Task details: Give the number of lines in the data that contain the word "width"; no other text is needed.

Record extracts:

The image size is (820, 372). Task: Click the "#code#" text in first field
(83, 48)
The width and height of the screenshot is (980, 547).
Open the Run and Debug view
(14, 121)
* * *
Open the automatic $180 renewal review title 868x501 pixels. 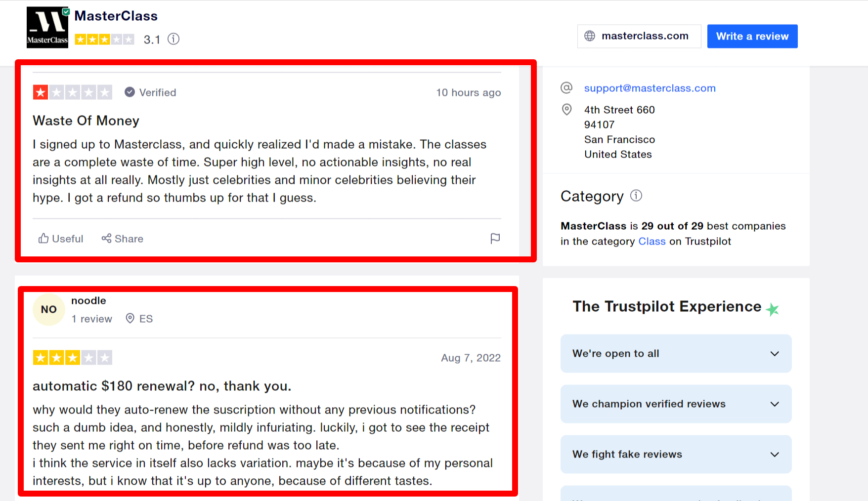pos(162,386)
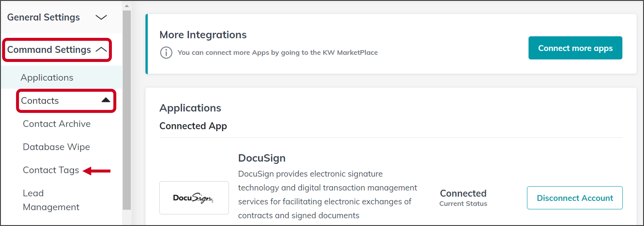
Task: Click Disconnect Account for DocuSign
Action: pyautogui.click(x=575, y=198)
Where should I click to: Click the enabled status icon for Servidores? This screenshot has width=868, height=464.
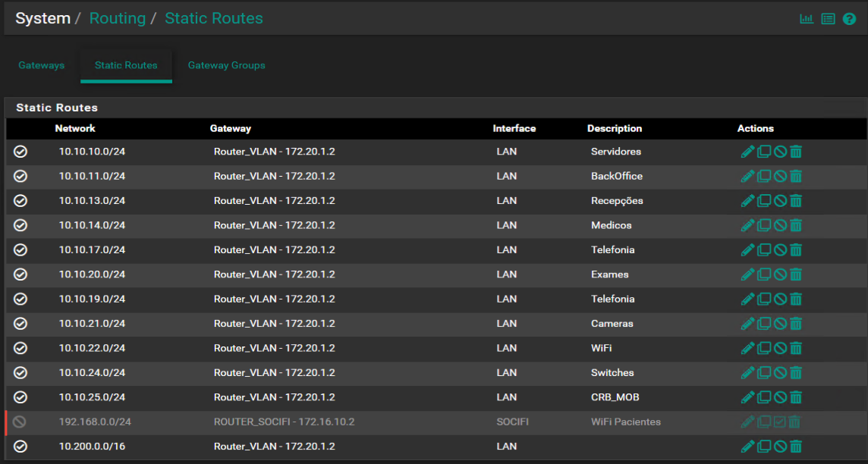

Reply to the task: 2